De Signaleringscommissie Kanker is evenals de Gezondheidsraad van mening dat het nut van deelname aan bevolkingsonderzoek op borstkanker voor vrouwen onder de 50 jaar nog niet wetenschappelijk is bewezen. Het komt bij vrouwen beneden de 50 relatief vaak voor dat op de röntgenfoto's een mogelijk kwaadaardige tumor te zien is, die dit achteraf niet blijkt te zijn. Dit leidt tot onnodige ingrepen en een hoge psychische belasting. De Commissie ziet dan ook vooralsnog geen aanleiding de in Nederland gehanteerde leeftijdsgrens van 50 jaar te verlagen.

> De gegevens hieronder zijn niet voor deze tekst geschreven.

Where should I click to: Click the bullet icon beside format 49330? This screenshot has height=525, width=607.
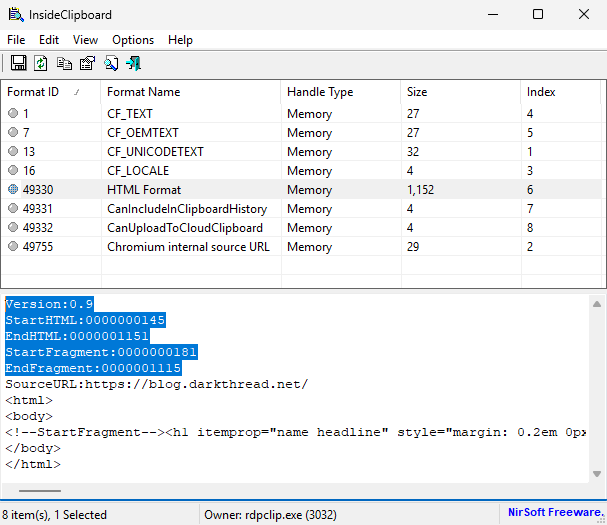pos(12,190)
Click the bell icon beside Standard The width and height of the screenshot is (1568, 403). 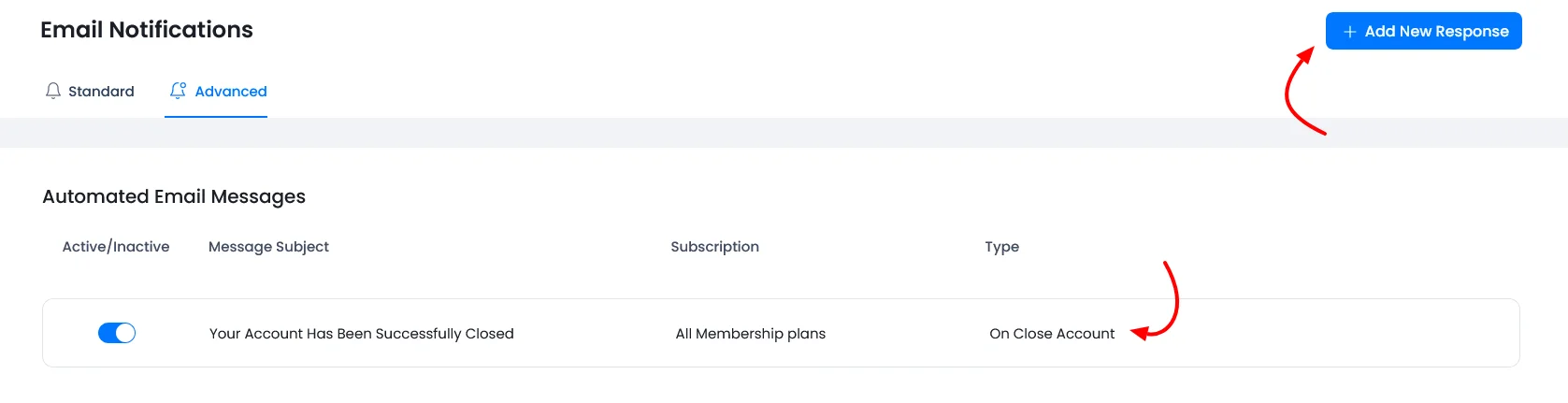(x=53, y=91)
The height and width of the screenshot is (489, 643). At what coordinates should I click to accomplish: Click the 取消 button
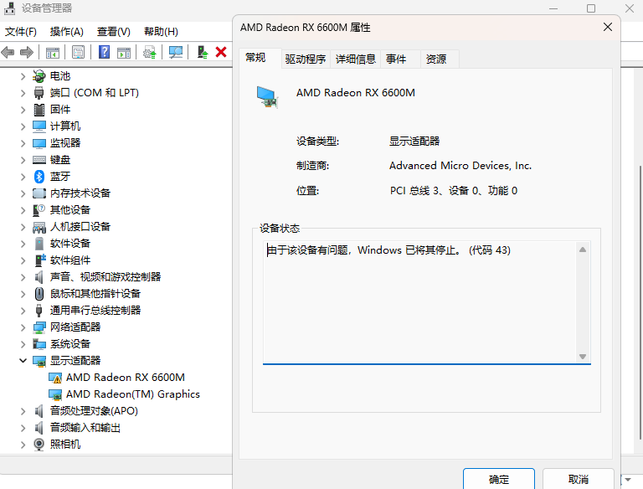(577, 479)
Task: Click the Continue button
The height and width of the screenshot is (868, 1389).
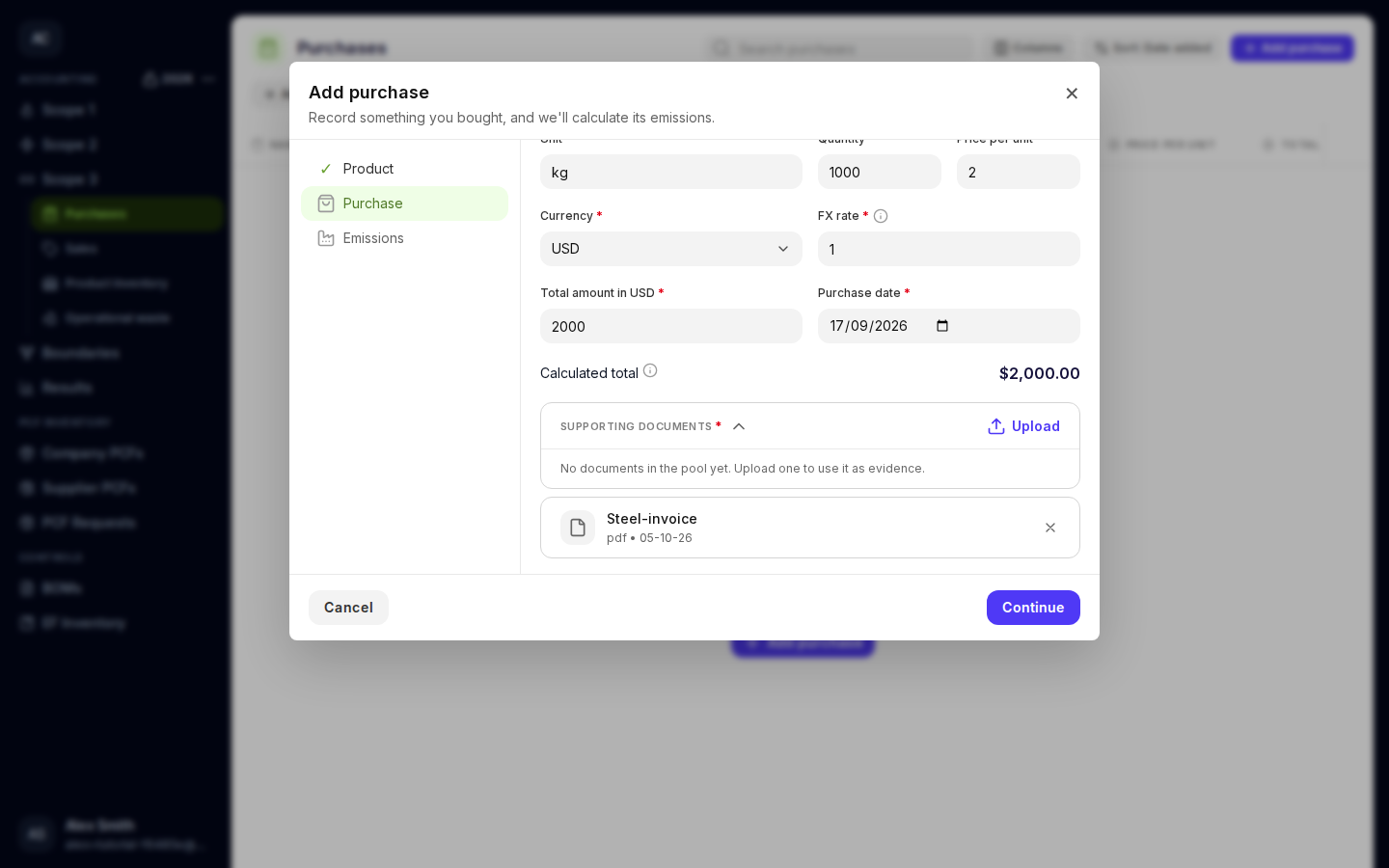Action: tap(1033, 608)
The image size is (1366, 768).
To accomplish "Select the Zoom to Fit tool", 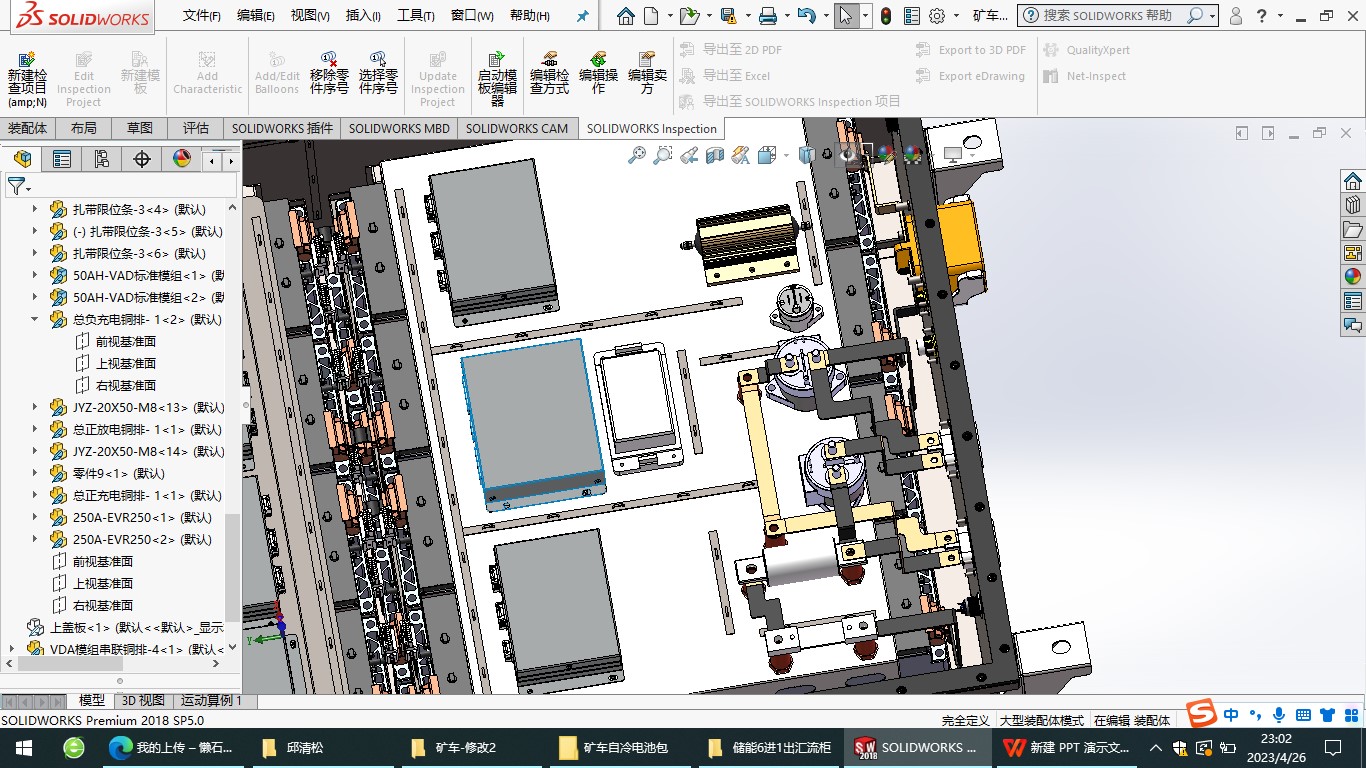I will pos(637,155).
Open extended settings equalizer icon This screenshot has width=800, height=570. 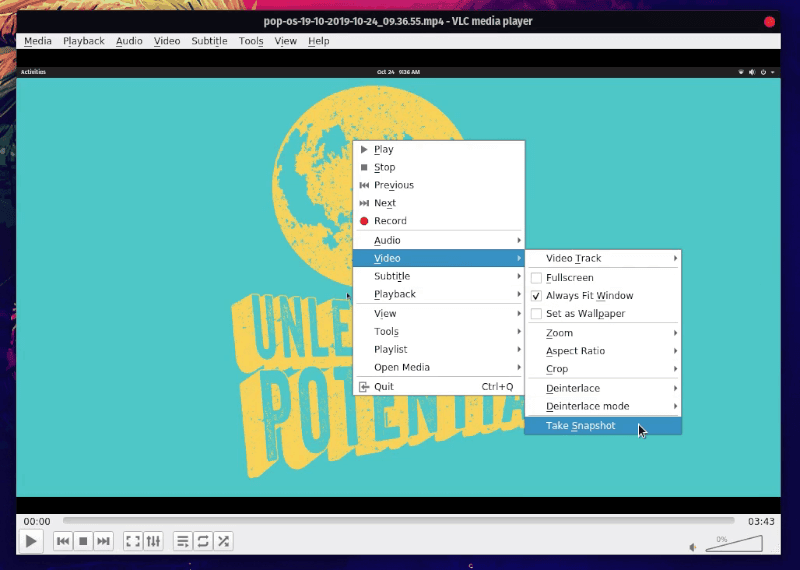[153, 541]
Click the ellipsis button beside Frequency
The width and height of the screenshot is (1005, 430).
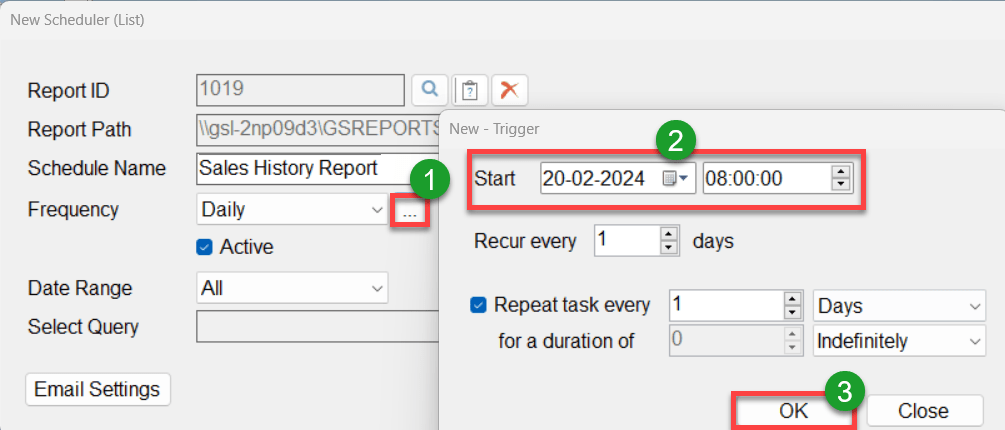(410, 212)
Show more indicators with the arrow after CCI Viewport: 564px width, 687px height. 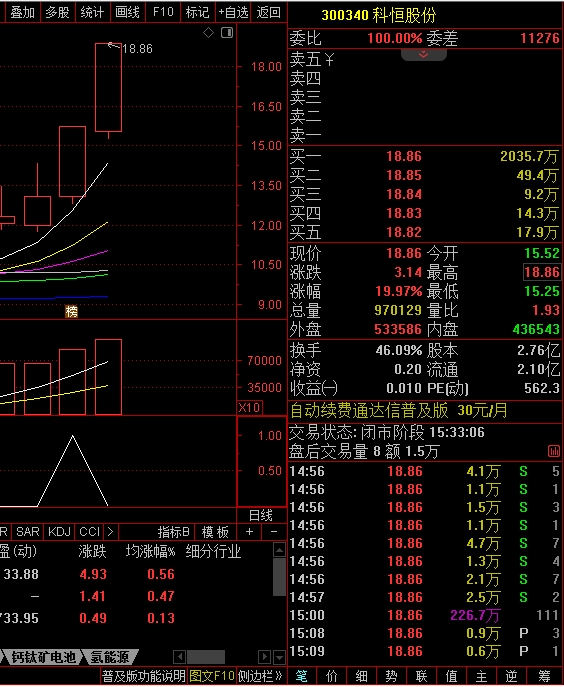[x=110, y=532]
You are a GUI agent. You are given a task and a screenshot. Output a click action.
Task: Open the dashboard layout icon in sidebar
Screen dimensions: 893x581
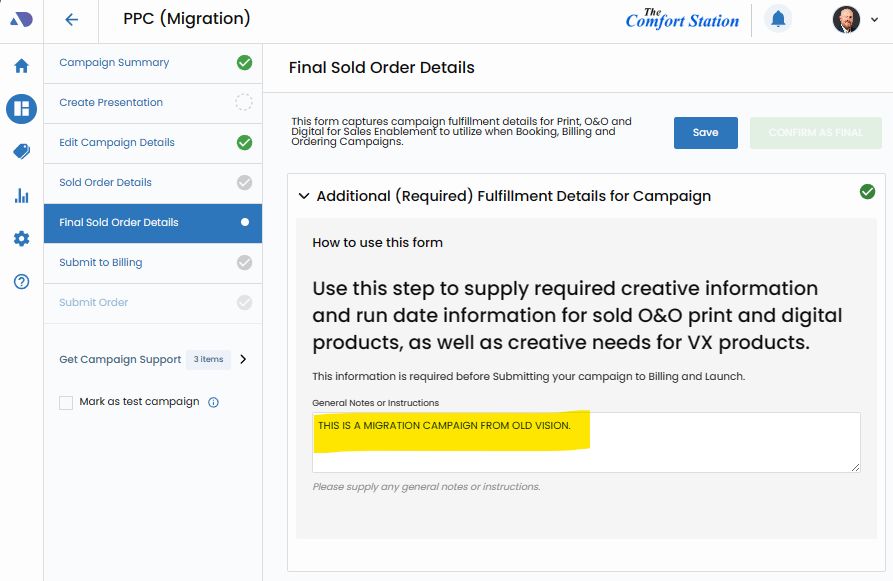(x=21, y=108)
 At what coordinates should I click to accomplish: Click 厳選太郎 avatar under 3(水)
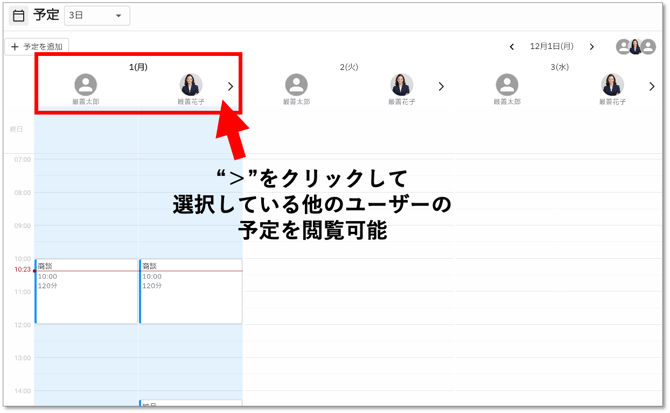(507, 85)
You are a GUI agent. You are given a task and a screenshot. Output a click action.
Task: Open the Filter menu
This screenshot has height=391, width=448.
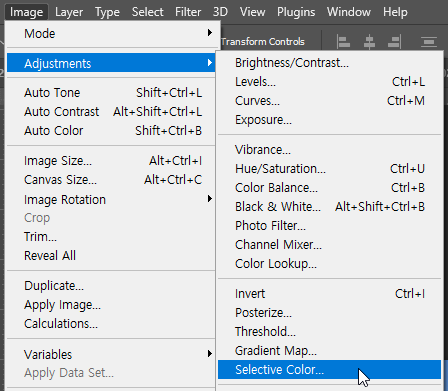click(x=188, y=12)
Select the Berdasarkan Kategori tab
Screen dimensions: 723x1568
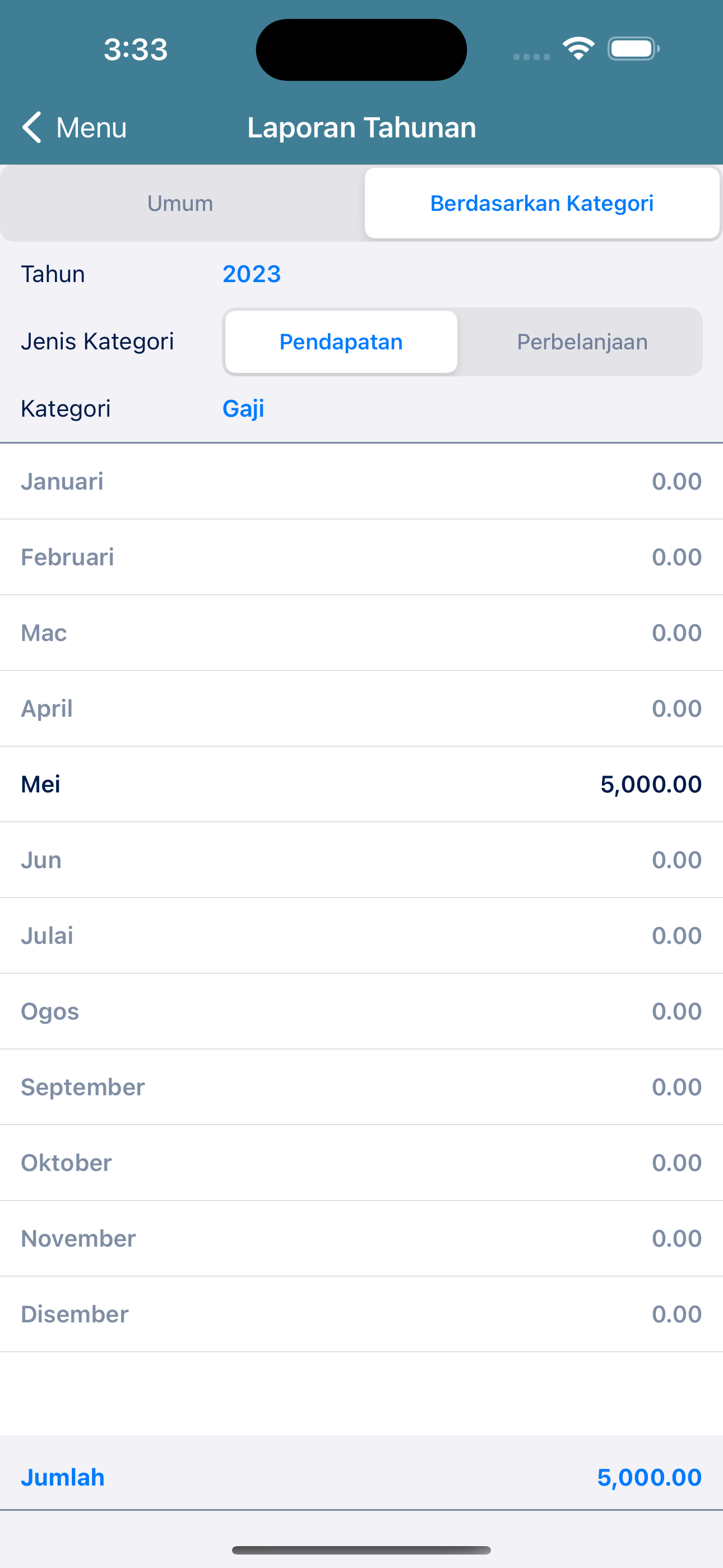pyautogui.click(x=541, y=204)
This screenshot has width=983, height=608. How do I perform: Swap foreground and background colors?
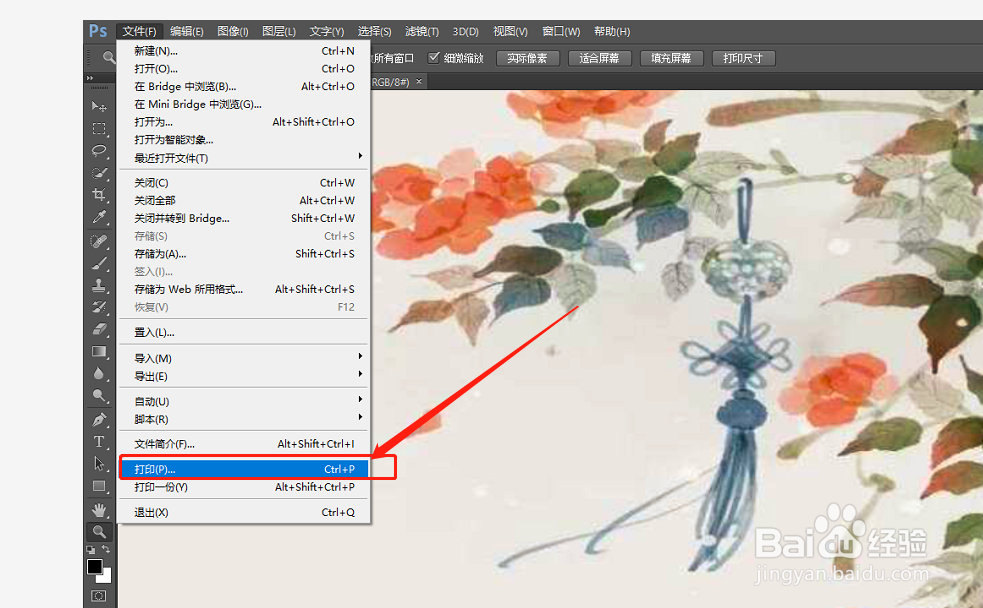click(x=106, y=549)
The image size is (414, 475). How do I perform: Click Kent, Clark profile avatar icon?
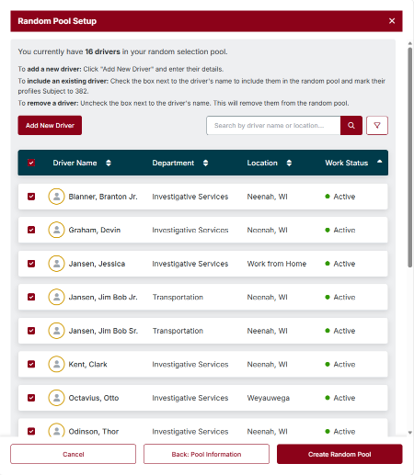click(x=56, y=364)

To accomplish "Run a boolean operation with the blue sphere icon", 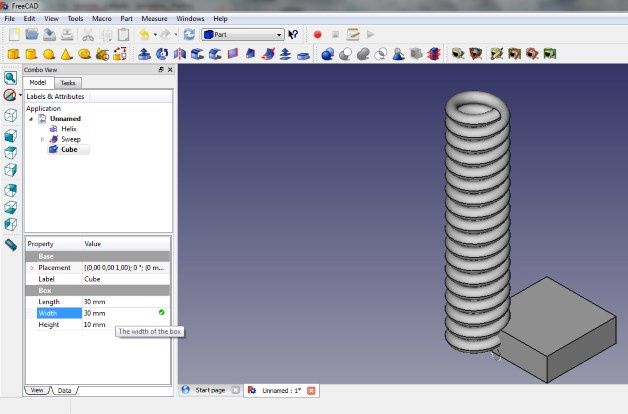I will point(328,54).
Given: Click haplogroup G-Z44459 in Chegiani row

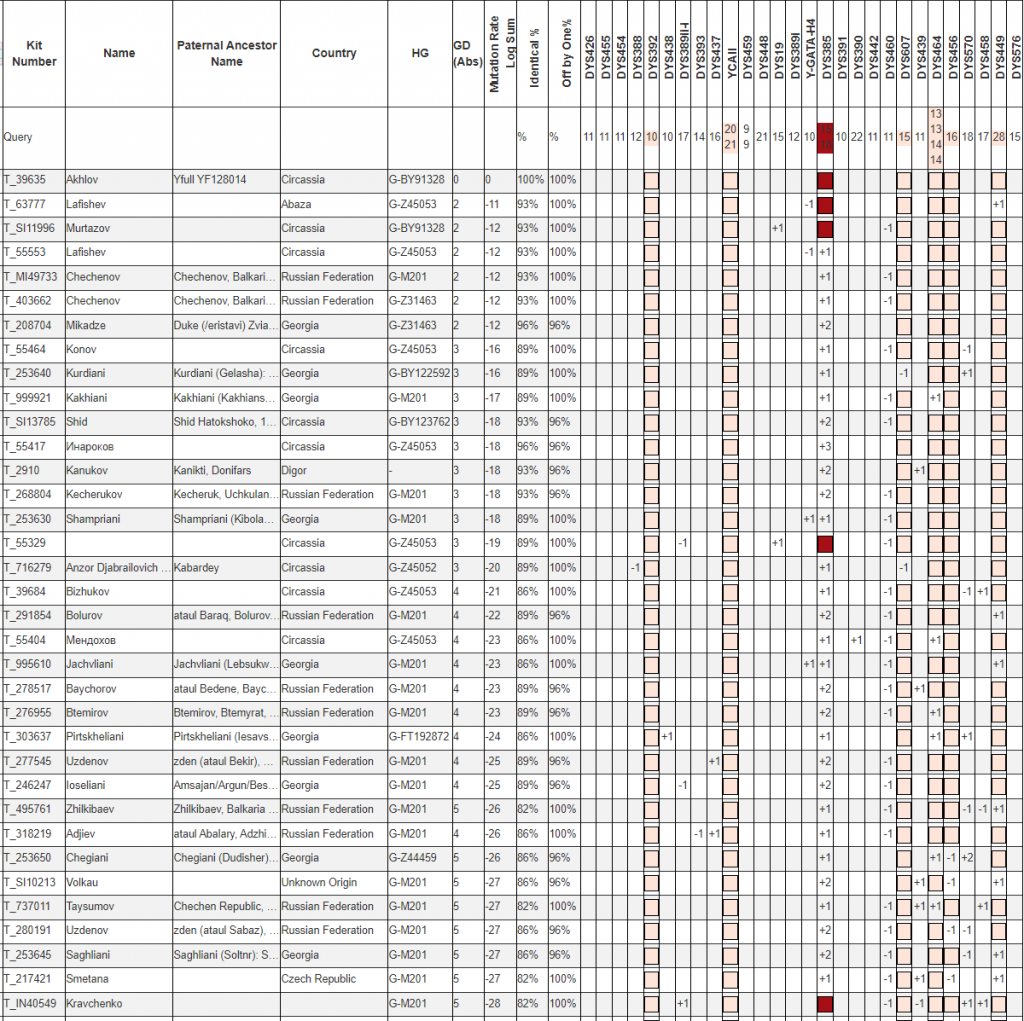Looking at the screenshot, I should (x=414, y=858).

Volgens de Commissie neemt het risico op borstkanker toe wanneer vrouwen langer dan vijf jaar middelen gebruiken tegen overgangsklachten. Het verhoogde risico dient te worden afgewogen tegen de positieve effecten van deze middelen. Dat hormoonachtige stoffen in het milieu het risico op borstkanker verhogen, is volgens de Commissie niet wetenschappelijk aangetoond.
Volgens de Commissie zijn er steeds meer aanwijzingen dat lichaamsbeweging een beschermend effect heeft op het ontstaan van dikke darmkanker en waarschijnlijk ook borstkanker.